━━ Document segment

Search Paths

In the last reading, we learned about how to check whether there is a path from node A to node B.

In this reading, we'll do additional things:

  1. return the path (a list of nodes) found instead of just True/False
  2. learn BFS, an alternative to DFS that is guaranteed to find the shortest path
In [1]:
from graphviz import Graph, Digraph

Review

Let's revisit the graph search from the end of the last reading (only change is addition of __repr__):

In [2]:
class mygraph:
    def __init__(self):
        self.nodes = {}
    
    def node(self, name):
        self.nodes[name] = Node(self, name)
    
    def edge(self, src, dst):
        for name in [src, dst]:
            if not name in self.nodes:
                self.node(name)
        self.nodes[src].children.append(self.nodes[dst])
        
    def _repr_svg_(self):
        g = Digraph()
        for n in self.nodes:
            g.node(n)
            for child in self.nodes[n].children:
                g.edge(n, child.name)
        return g._repr_svg_()
    
    def find(self, src, dst):
        self.visited = set()
        return self.nodes[src].find(dst)

━━━━

Stated exercise A:
From the records, copy out verbatim the lines starting at the line that contains "Click the 11:08:17 UTC timestamp value" and ending at the last line of the records, both included; omit the pictures from your answer.

━━ Extracted data

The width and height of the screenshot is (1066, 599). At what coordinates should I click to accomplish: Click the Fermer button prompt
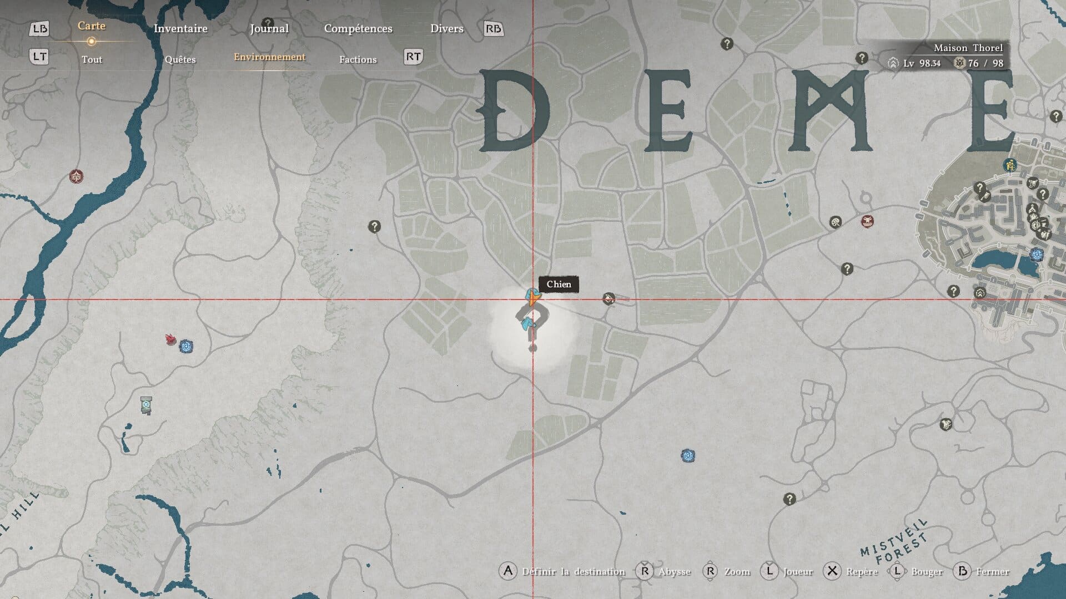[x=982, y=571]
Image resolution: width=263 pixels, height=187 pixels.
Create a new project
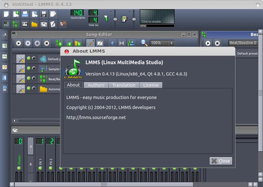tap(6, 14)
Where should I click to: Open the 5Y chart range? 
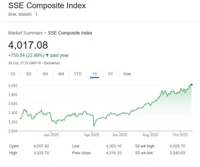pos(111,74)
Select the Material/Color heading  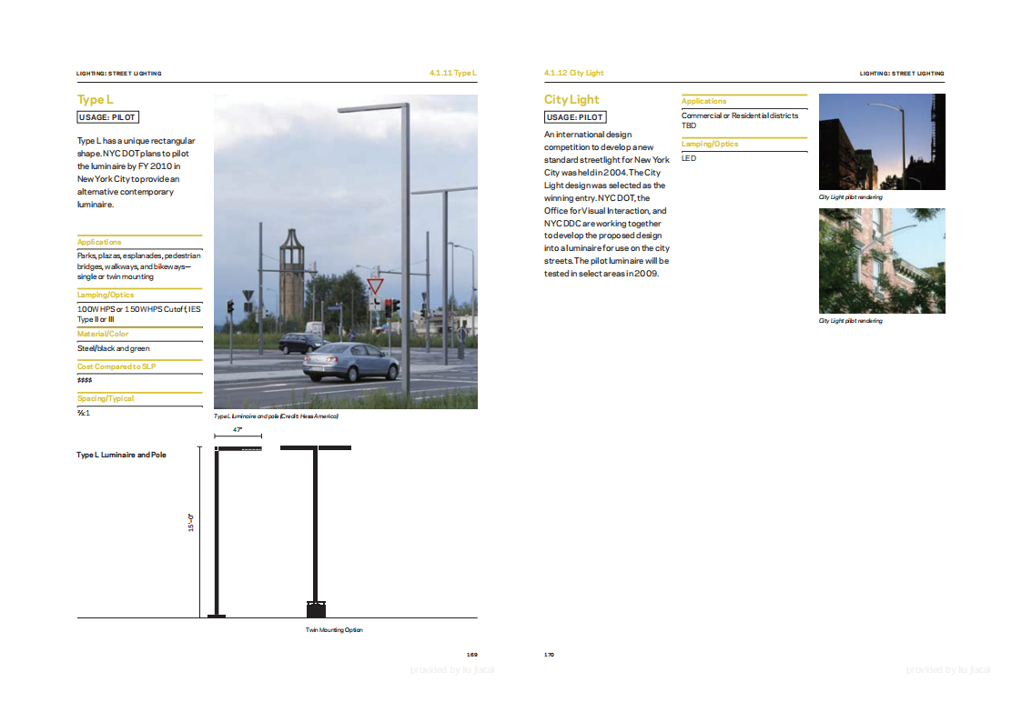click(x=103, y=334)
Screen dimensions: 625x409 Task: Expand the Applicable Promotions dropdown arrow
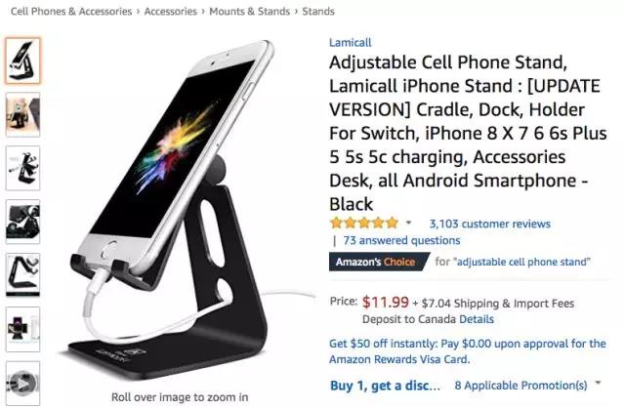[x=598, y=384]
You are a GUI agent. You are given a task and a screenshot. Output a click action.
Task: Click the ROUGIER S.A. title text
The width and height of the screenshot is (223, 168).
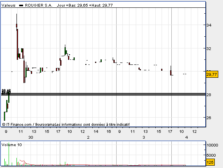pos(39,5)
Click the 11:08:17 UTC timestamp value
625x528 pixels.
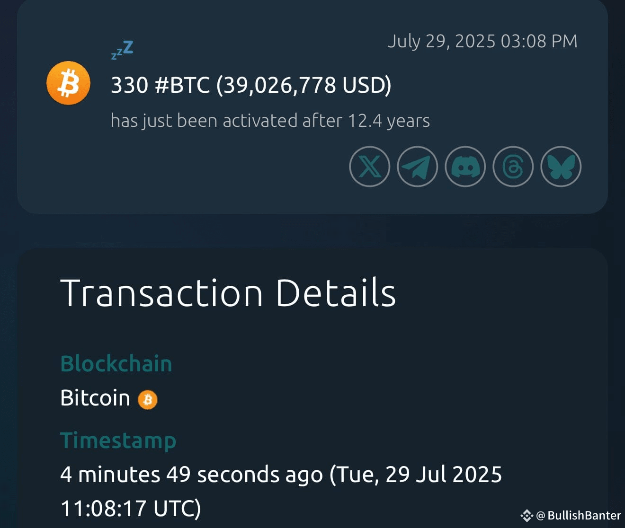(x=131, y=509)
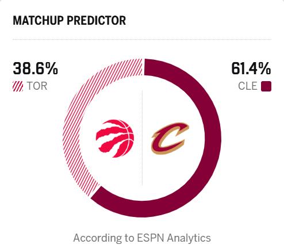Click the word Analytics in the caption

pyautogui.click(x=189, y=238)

━━━━

Stated exercise B:
Continue the reading on search paths from the point at which it stops.

Result A:
Click the 11:08:17 UTC timestamp value
625x528 pixels.
(x=131, y=509)
Click the word Analytics in the caption

pyautogui.click(x=189, y=238)

Result B:
class Node:
    def __init__(self, graph, name):
        self.graph = graph
        self.name = name
        self.children = []
        
    def __repr__(self):
        return "node %s" % self.name
        
    def find(self, dst):
        if self.name in self.graph.visited:
            return False
        self.graph.visited.add(self.name)

        if self.name == dst:
            return True
        for child in self.children:
            if child.find(dst):
                return True
        return False

g = mygraph()
g.node("A")
g.edge("B", "C")
g.edge("C", "D")
g.edge("D", "B")
g
Out[2]:
A A B B C C B->C D D C->D D->B
In [3]:
print(g.find("A", "A"))
print(g.find("A", "B"))
print(g.find("B", "D"))
print(g.find("B", "A"))
True
False
True
False

Getting the Path

Rather than just determine if there is a path, let's output what it is. We'll modify the find method. If there's a path, it should return it as a list (or tuple!) of nodes traversed. If there is not a path, it should return None.

The logic works like this: if the X node is a child of the W node, and we've found an (X,Y,Z) path, then (W,X,Y,Z) is also a valid path. On line 11, we're using tuple concatenation to create a new tuple based on the one the child found, but with the parent added to the beginning.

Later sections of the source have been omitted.